– Тише, тише, доченька, – говорит миссис Камински и осторожно укладывает Мо на кровать.
Она подтыкает одеяло, со всех сторон укутывает свернувшуюся калачиком Мо и поет ей по-польски колыбельную, которую пела, когда мы с Мо были еще совсем маленькими. Через несколько минут Мо закрывает глаза, начинает дышать ровнее. Миссис Камински продолжает петь. Она придвигает стул к кровати, садится и все поет, поет, поет.
Час спустя Мо, не просыпаясь, меняет позу. Когда она всхлипывает и зовет меня по имени, я, не выдержав, ухожу.
24
Папа в операционной. Вокруг него собралось больше десятка врачей и медсестер в халатах и масках. Папина голова забинтована, во рту дыхательная трубка. Хирург, стоящий слева от операционного стола, возится с чем-то в районе папиной груди, хирург справа вскрывает ему живот чуть выше бедра. Правая нога в лонгете, кожа вокруг зияющего отверстия, которое проделала сломанная бедренная кость, очищена, но рана не закрыта. На ладони и ступни наложены шины и повязки – такие же, как у Мо.
Не нужно быть врачом, чтобы понять, что папа в ужасном состоянии. С тех пор как вертолет вывез его с места аварии, прошло уже четыре часа, но кажется, что хирурги едва начали работу. У них впереди долгая бессонная ночь.
25
Я решаю навестить Бёрнса, узнать о плане поисков на завтра, и с изумлением обнаруживаю себя в палате у дяди Боба, тети Карен и Натали.
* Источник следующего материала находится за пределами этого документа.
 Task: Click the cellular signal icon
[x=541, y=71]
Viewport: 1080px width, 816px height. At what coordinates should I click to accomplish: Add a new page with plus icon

Бёрнс представляется, и дядя Боб, не вставая с кровати, жмет ему руку. – Как остальные? – спрашивает дядя Боб.
Тетя Карен лежит на кровати у окна, у нее на руках теплые компрессы, но шин нет, и я понимаю, что обморожение у нее не такое сильное, как у папы и Мо. Натали свернулась калачиком в раскладном кресле в углу палаты. Кожа у нее на пальцах потрескалась, но в остальном она цела и невредима. Обе спят. Левая нога дяди Боба обмотана неопреновой повязкой, под лодыжку подложен поролоновый валик.
Будь я хорошим человеком, я бы порадовалась, что они почти не пострадали, что их пальцы, ребра, легкие и ноги целы. Но сейчас я совсем не хороший человек. Я злой мертвый дух, чьи родные и лучшая подруга страдают и мучаются, и я до ужаса ненавижу этих троих за то, что они так легко отделались.
Бёрнс кратко описывает дяде Бобу, как обстоят дела у моих родных и у Мо. Дядя Боб бледнеет, услышав, что поиски приостановлены, а найти Оза, Хлою и Вэнса все еще не удалось. По интонации, с которой Бёрнс произносит Хлоино имя, я понимаю, что о ней он тревожится больше, чем об остальных. Может, у него самого есть дочь, а может, все дело в мамином рассказе – из всех троих Хлоя самая хрупкая, к тому же они с Вэнсом ушли в лес раньше остальных. У Бёрнса есть все основания для беспокойства. Хлоины дела очень плохи. Прямо сейчас она медленно замерзает у корней все того же дерева, а время все тянется и тянется, и я просто не могу на нее смотреть: каждый миг ее страданий словно вонзает нож мне прямо в сердце.
– Миссис Миллер только что привезли, – говорит Бёрнс.
– Энн здесь? – вскидывается дядя Боб. – В больнице? Она в порядке?
– Ей пришлось дать успокоительное, – говорит Бёрнс. – Ничего серьезного, но до утра врачи будут вводить ей мидазолам. Ей нужно отдохнуть. Поэтому я и пришел. Миссис Миллер спит, никто из ее родных не может поговорить с журналистами, и я надеялся, что вы сможете выступить от их имени. Чем больший интерес вызовет спасательная операция, тем большую поддержку мы сможем получить.
Дядя Боб практически вскакивает с постели, но тут же чуть не падает от резкого движения.
– Не торопитесь, – говорит Бёрнс. – Оденьтесь, соберитесь с силами, приготовьтесь. Я буду ждать в холле.
Дядя Боб кивает, и Бёрнс идет к двери. На полпути он оборачивается:
– Еще кое-что. Есть одна вещь, которую я никак не могу понять. Насчет мальчика, Оза. Его мать утверждает, что он ни за что не ушел бы один. Вы сказали лесничему, что он пошел за ней. Почему он так поступил?
Дядя Боб быстро моргает, явно подыскивая подходящий вариант ответа.
– Как вам сказать, Оз… уверен, Энн вам объяснила… он не в себе.